Expanding the scope of a problem can sometimes be a crucial step in its solution. In mathematics, this pattern translates to expanding the definition of a function or an expression from positive to negative integers, from integers to reals or from real to complex numbers. These generalizations often lead to deep insights and form “bridges” between unconnected areas. We can refer to a couple of ingenious examples of such generalizations:

  1. Newton’s generalization of the binomial theorem to negative integers, rational numbers and real numbers

  2. Riemann’s generalization of the zeta function to the complex plane

In fact the field of analytic number theory deals with applying methods of analysis (i.e. calculus) to number theory.

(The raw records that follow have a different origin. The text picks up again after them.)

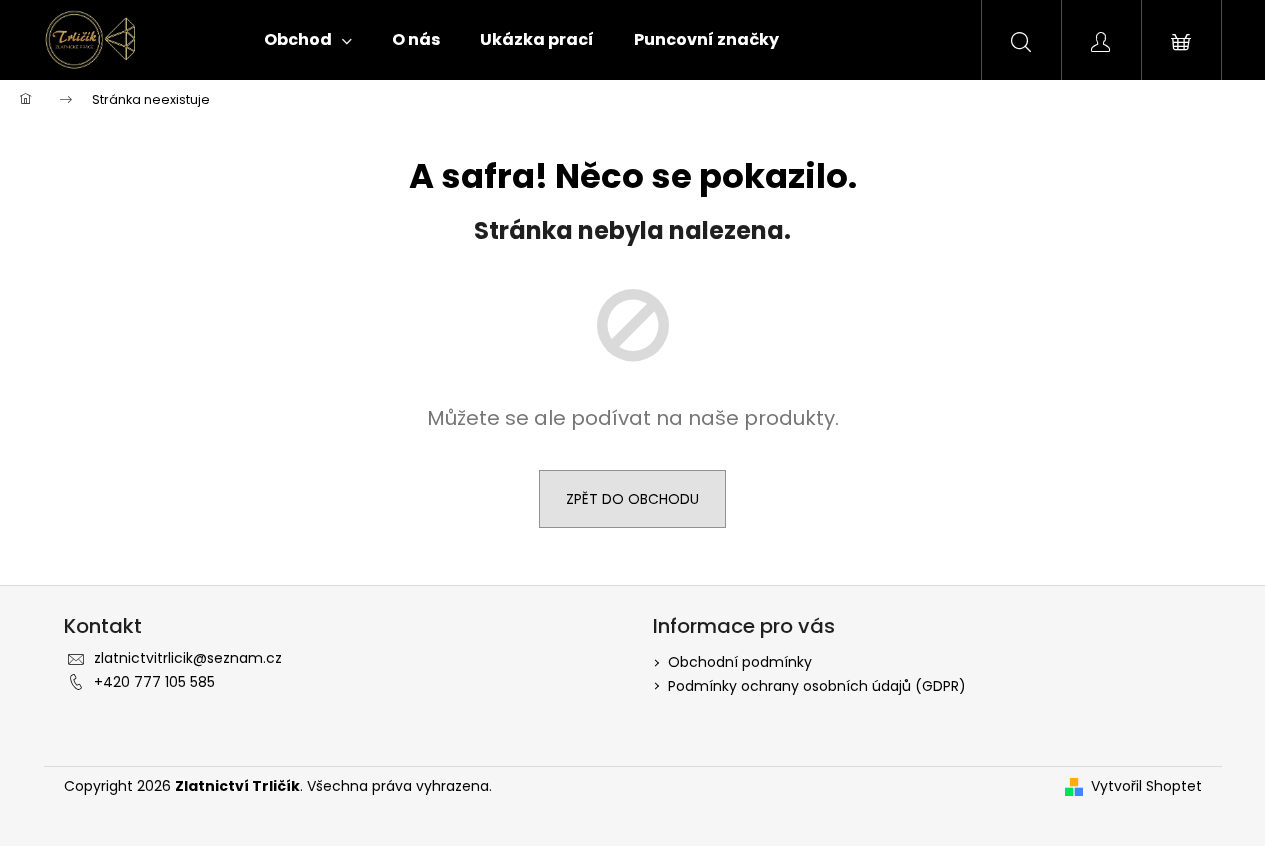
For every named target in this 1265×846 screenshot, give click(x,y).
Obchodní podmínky (740, 662)
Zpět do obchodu (632, 499)
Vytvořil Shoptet (1146, 786)
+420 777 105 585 (154, 682)
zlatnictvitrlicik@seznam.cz (188, 658)
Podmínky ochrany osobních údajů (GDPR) (817, 686)
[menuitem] (308, 40)
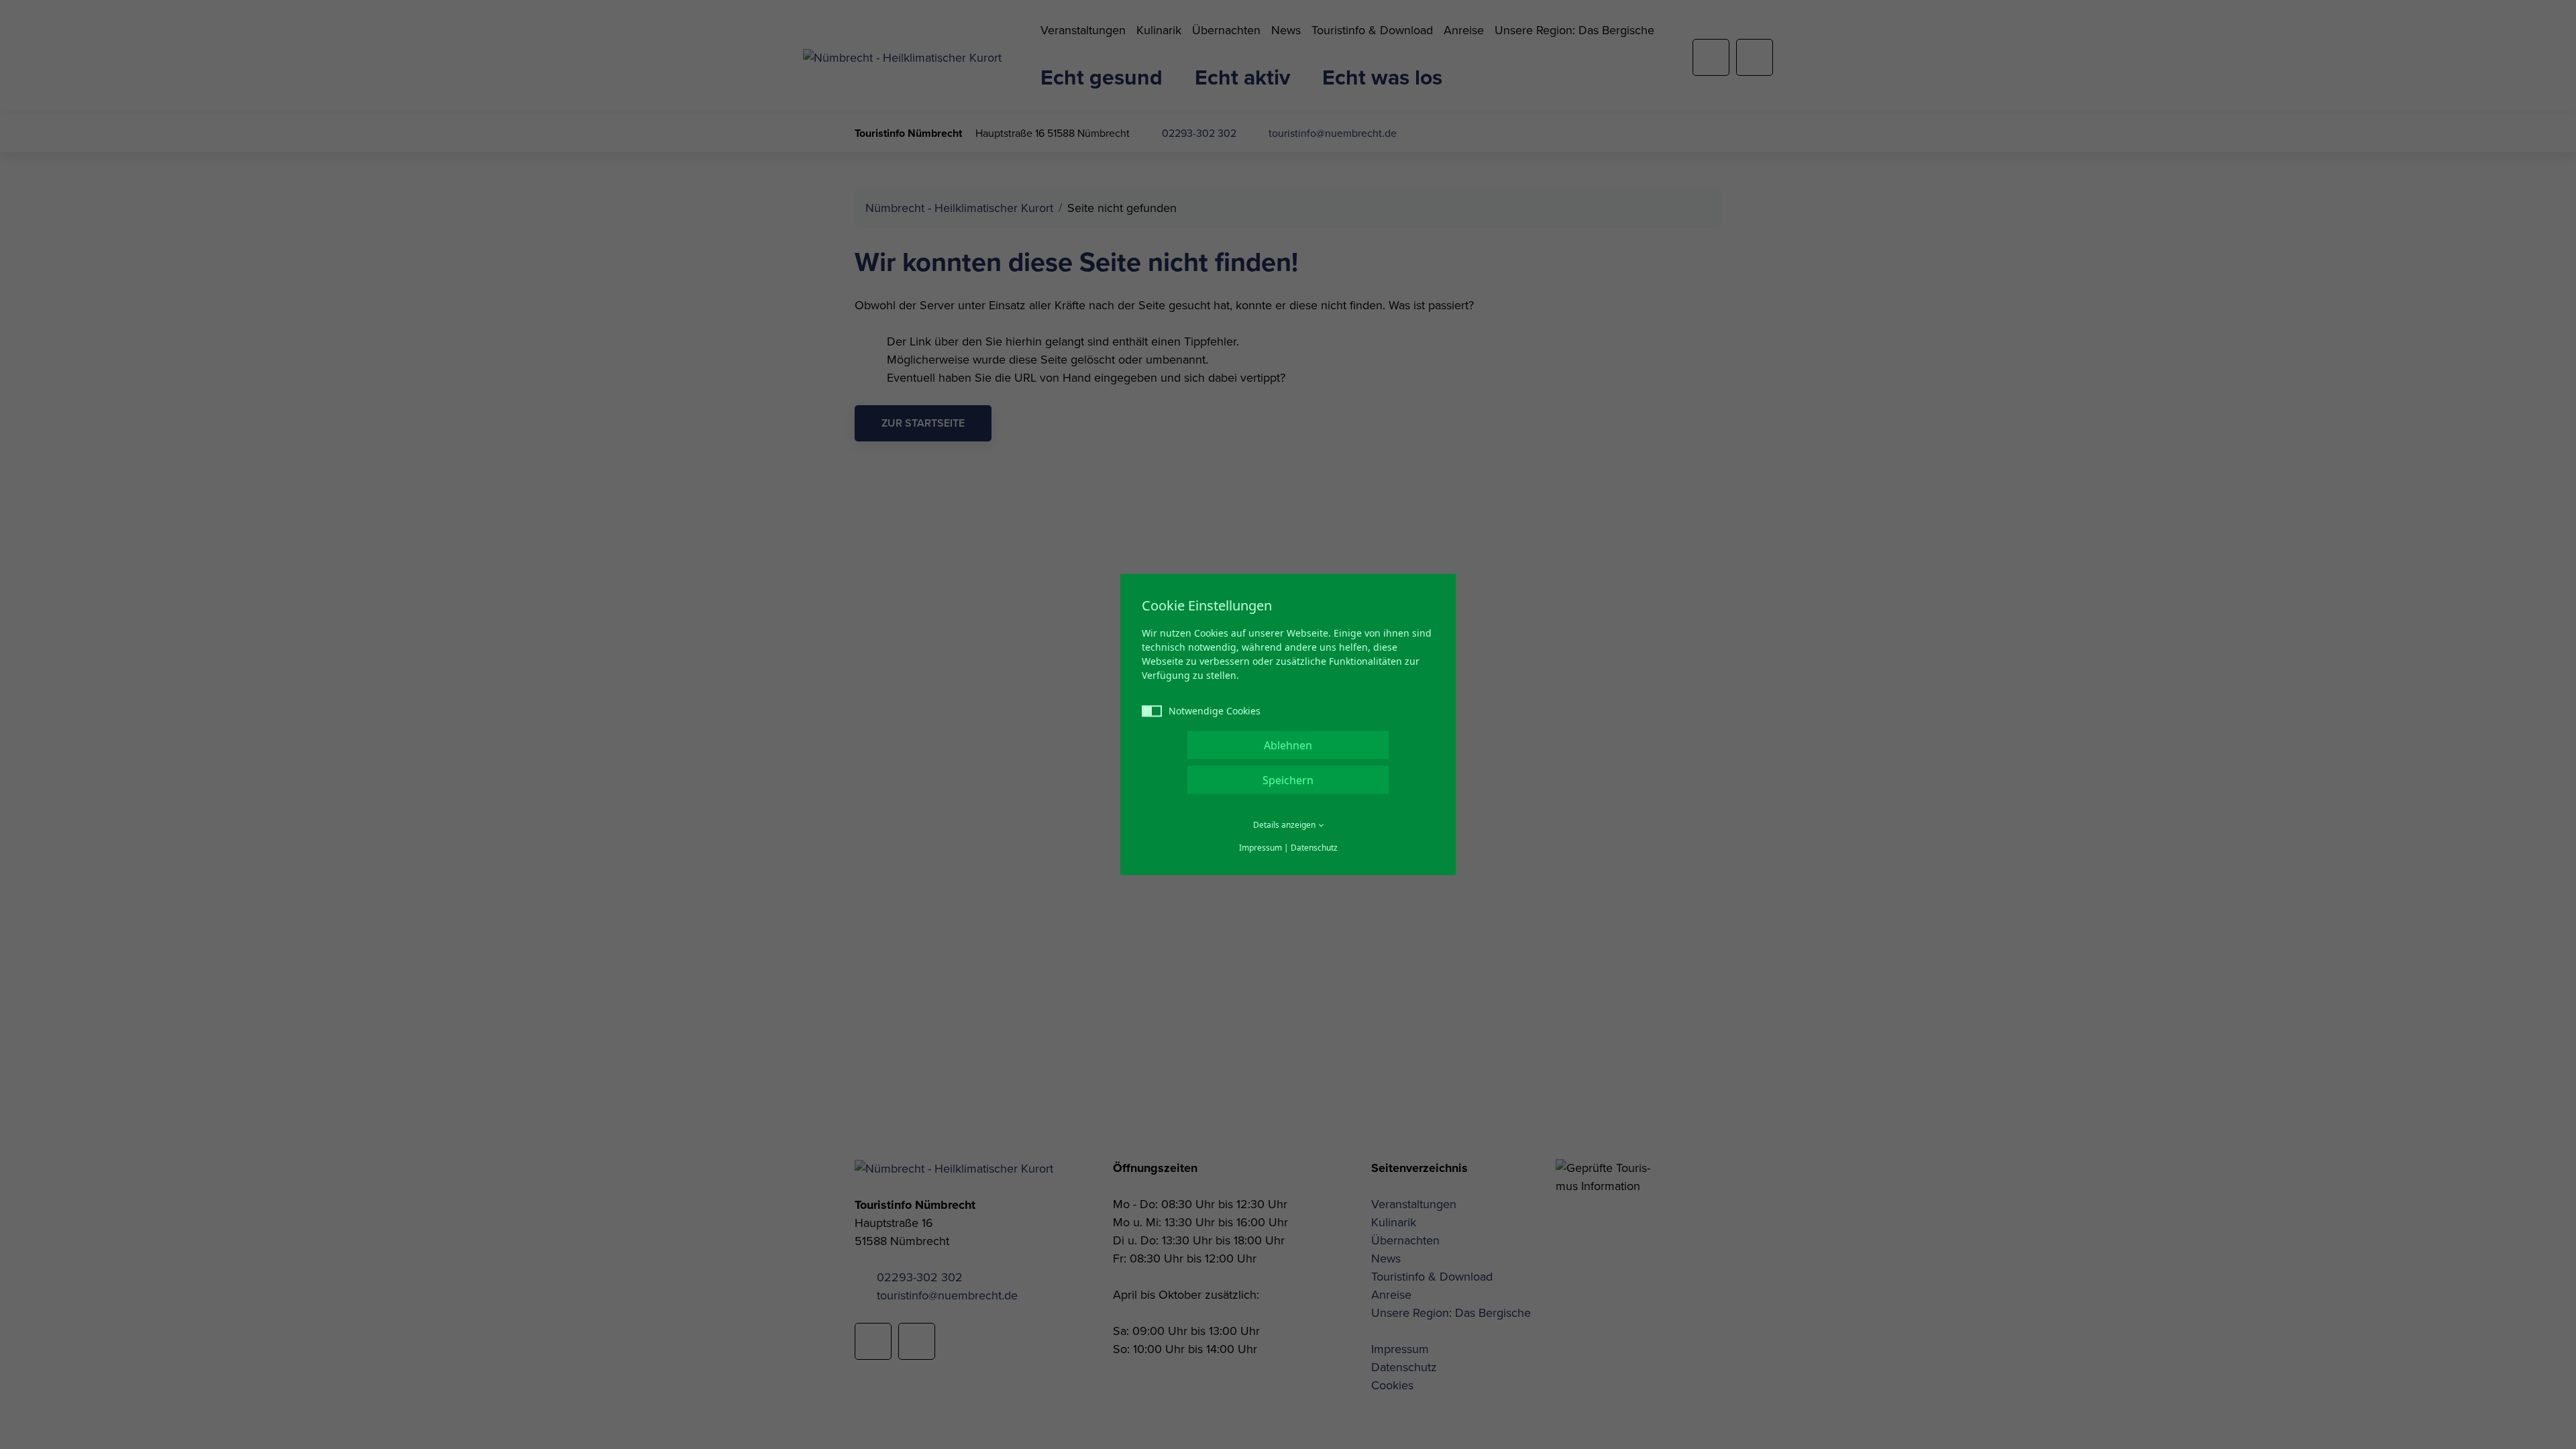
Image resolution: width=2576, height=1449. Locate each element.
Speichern (1288, 780)
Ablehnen (1288, 745)
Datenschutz (1314, 847)
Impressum (1260, 847)
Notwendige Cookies (1214, 710)
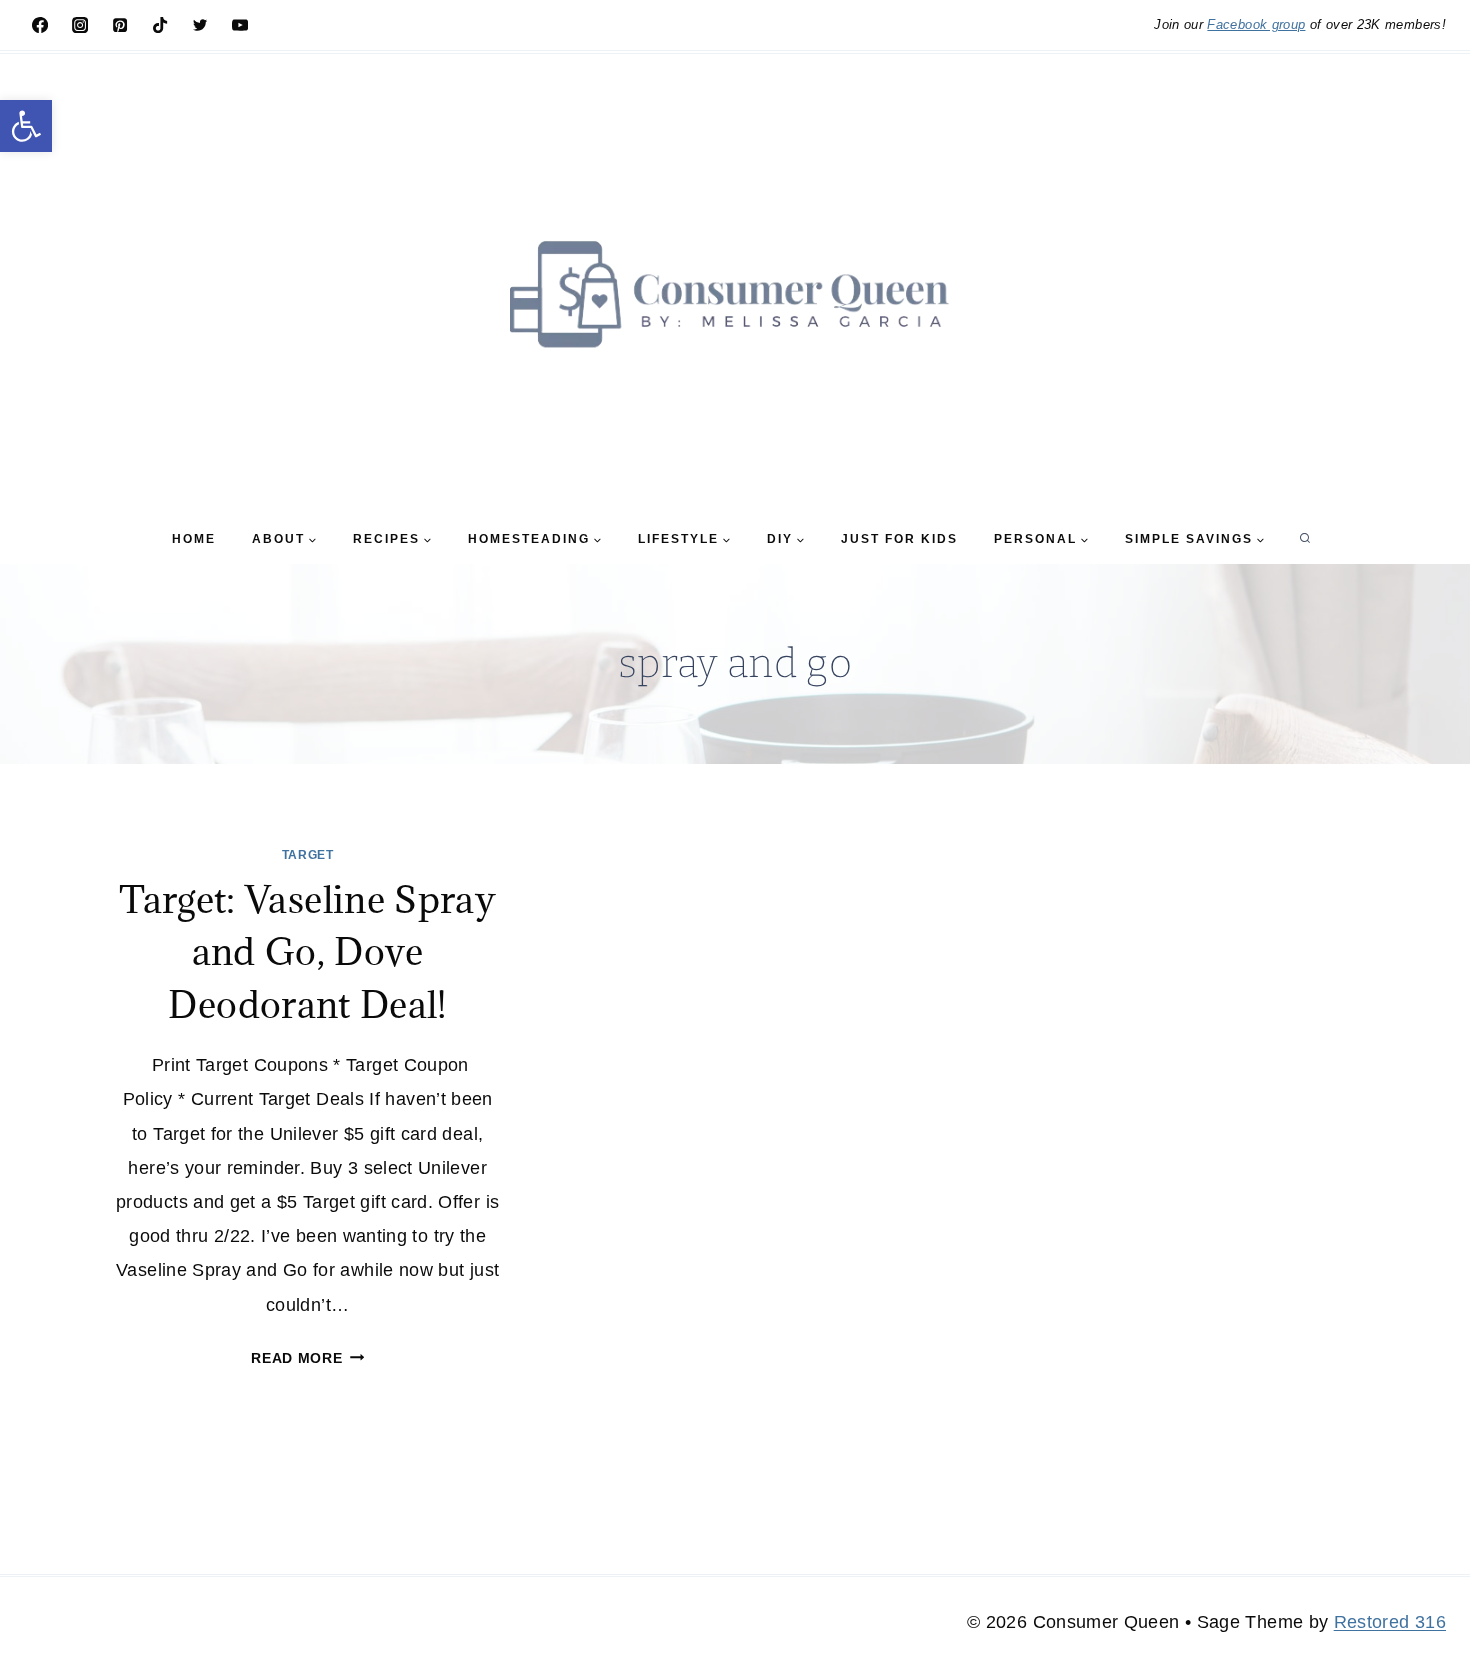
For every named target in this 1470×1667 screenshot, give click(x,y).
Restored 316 (1390, 1622)
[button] (26, 126)
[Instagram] (80, 25)
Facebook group (1256, 24)
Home (194, 539)
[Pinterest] (120, 25)
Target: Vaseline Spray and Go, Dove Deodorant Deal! (307, 951)
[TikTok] (160, 25)
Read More (307, 1358)
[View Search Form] (1305, 539)
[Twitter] (200, 25)
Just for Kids (899, 539)
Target (308, 855)
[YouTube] (240, 25)
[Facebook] (40, 25)
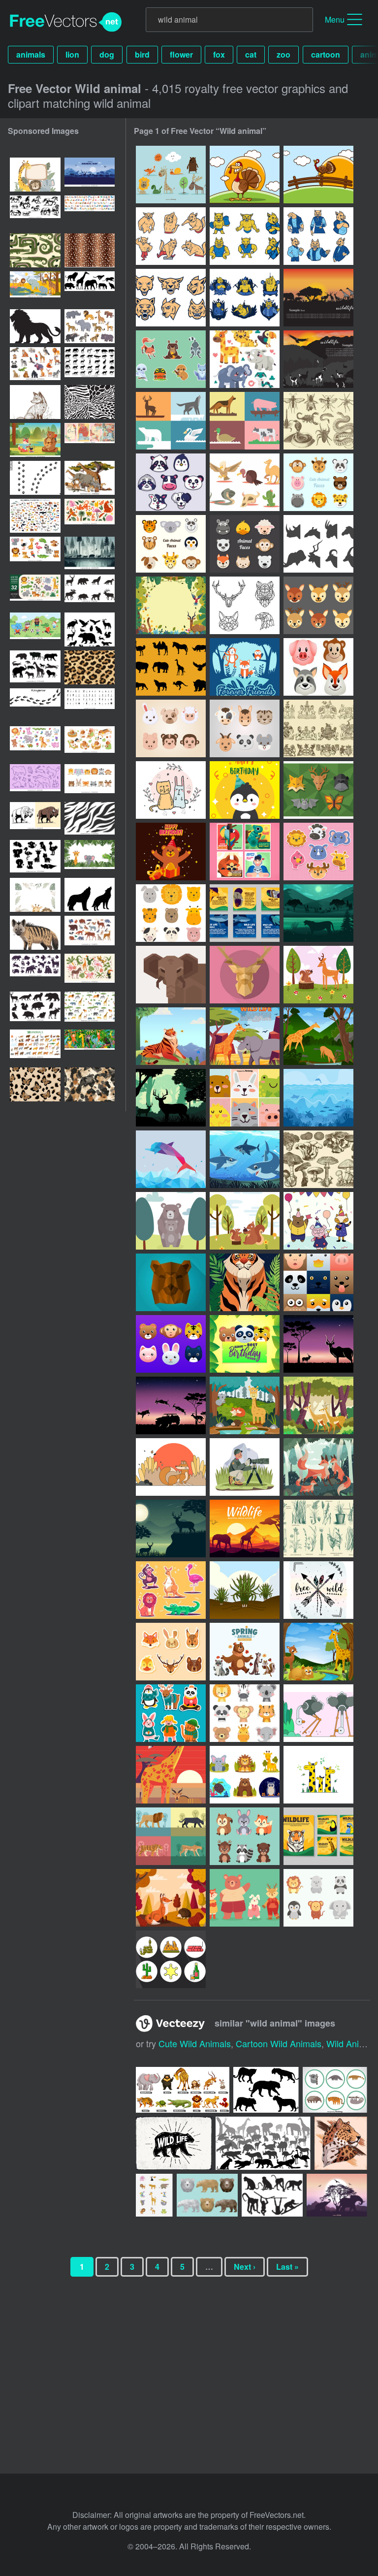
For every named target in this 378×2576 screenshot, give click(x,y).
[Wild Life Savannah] (245, 1036)
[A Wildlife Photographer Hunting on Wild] (245, 1467)
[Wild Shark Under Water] (245, 1159)
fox (219, 54)
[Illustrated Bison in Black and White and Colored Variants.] (35, 819)
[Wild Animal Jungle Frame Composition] (171, 605)
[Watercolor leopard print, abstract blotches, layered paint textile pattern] (89, 1084)
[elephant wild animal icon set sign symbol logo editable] (35, 667)
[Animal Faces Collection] (318, 482)
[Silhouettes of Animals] (171, 667)
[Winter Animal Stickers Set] (171, 1713)
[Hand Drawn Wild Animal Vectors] (171, 174)
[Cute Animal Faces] (245, 544)
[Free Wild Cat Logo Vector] (318, 236)
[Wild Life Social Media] (245, 913)
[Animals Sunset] (318, 297)
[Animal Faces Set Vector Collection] (171, 913)
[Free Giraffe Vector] (318, 1774)
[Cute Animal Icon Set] (245, 1713)
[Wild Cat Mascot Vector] (245, 236)
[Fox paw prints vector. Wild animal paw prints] (35, 478)
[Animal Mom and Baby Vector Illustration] (171, 1221)
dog (106, 54)
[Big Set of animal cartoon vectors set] (89, 212)
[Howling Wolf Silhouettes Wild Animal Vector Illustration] (89, 895)
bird (142, 54)
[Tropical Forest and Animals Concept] (318, 1405)
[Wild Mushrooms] (318, 1159)
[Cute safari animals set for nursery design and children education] (35, 554)
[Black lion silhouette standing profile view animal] (35, 326)
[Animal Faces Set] (318, 605)
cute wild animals (194, 2043)
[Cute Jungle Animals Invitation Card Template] (245, 1344)
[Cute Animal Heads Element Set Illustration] (171, 1344)
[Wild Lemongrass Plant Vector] (245, 1590)
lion (72, 54)
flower (181, 54)
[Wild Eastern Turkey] (245, 174)
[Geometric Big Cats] (171, 1836)
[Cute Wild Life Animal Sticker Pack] (318, 851)
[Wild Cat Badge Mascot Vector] (245, 297)
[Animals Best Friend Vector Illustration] (318, 974)
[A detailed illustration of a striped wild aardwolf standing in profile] (35, 933)
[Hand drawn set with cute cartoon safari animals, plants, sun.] (35, 592)
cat (250, 54)
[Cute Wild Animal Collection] (245, 359)
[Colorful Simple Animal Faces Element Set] (318, 1282)
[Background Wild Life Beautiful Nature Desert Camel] (245, 1528)
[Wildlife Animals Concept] (318, 1651)
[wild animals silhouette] (263, 2143)
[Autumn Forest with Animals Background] (171, 1898)
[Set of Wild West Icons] (171, 1959)
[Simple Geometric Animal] (245, 421)
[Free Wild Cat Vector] (171, 236)
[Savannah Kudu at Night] (318, 1344)
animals (30, 54)
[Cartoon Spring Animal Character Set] (245, 1836)
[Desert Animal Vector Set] (245, 482)
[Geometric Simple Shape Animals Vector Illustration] (171, 974)
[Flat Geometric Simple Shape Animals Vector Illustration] (245, 974)
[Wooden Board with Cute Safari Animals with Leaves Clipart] (35, 175)
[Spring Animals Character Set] (245, 1651)
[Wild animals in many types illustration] (182, 2090)
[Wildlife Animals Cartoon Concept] (245, 1405)
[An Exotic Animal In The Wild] (245, 851)
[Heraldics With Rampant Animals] (318, 728)
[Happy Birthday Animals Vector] (245, 790)
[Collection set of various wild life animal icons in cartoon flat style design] (335, 2090)
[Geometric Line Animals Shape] (245, 605)
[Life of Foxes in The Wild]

It is hard to come up with non-trivial generalizations like the above examples. The study of previously discovered generalizations is therefore a fruitful mental exercise. The aim of this post is to use one such generalization and tinker with the well-known factorial function. Most of the material in this post is available in introductory courses on combinatorics, probability and calculus. While little in this post is new, I hope the content is accessible and amusing. The more rigorous-minded reader can of course find more appropriate resources (Wikipedia as always is a good starting point).

Factorial function

To begin, the factorial of a number $n$ is the result of multiplication of numbers from $1$ through $n$. “$n$ factorial” is denoted by $n!$ and we write:

\[\begin{equation} n! = 1 \times 2 \times \cdots \times n \end{equation}\]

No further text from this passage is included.